══ 本文 ══

どう見ても、ニードルローラーベアリングのニードルだ。

パーツカタログで確認すると、内部にスラストベアリングが組み込まれている。
これか?

P6071659.JPG

仕方ないのでトルクコンバータ本体を分解した。

P6071660.JPGP6071661.JPG

ハウジングの内面とタービンの外面にはびっしりと打痕が付いている。

P6071662.JPG

肝心のスラストベアリングはというと・・・
バラバラ。1本もニードルが残っていない。

サイズを測定すると、これまた特殊規格で内径は合う物があるが、外径が2mmほど
小さいのだ。ググってみても、過去のヤフオクの情報が出る程度で有意な情報は無い。
ラビットハウスの山田氏に問い合わせてみたが、やはり在庫はお持ちではないようで、
現行の部品で何とかするしかない。

ひとまずモノタロウで純正のスラストベアリングの外径に近いサイズのものを
2種類発注してみた。アンダーとオーバーだ。

次いで、このベアリングが組み込まれるタービン側を検証。
肉厚はあまり無さそうだ。

程なくしてスラストベアリングが届いた。
早速現物を見比べて切削加工をしてオーバーサイズを組み込むことにした。

P6131664.JPG

数回に分けて突っ切りバイトで慎重に内径を広げる。

P6131665.JPG

片肉1mm削り、市販のベアリングが収まるようになった。

タービン側はこれでOKだが、反対側のハウジングに問題あり。

═══

課題 >>
上の本文のうち、「次いで、このベアリングが組み込まれるタービン側を検証。」を含む語句から書き始め、「片肉1mm削り、市販のベアリングが収まるようになった。」まで来たらそこで止めて、一字も変えずに書き写してください。

══ データ内容 ══

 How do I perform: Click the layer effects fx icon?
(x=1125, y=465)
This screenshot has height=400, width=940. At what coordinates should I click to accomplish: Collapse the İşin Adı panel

═══

課題への回答 >>
次いで、このベアリングが組み込まれるタービン側を検証。
肉厚はあまり無さそうだ。

程なくしてスラストベアリングが届いた。
早速現物を見比べて切削加工をしてオーバーサイズを組み込むことにした。

P6131664.JPG

数回に分けて突っ切りバイトで慎重に内径を広げる。

P6131665.JPG

片肉1mm削り、市販のベアリングが収まるようになった。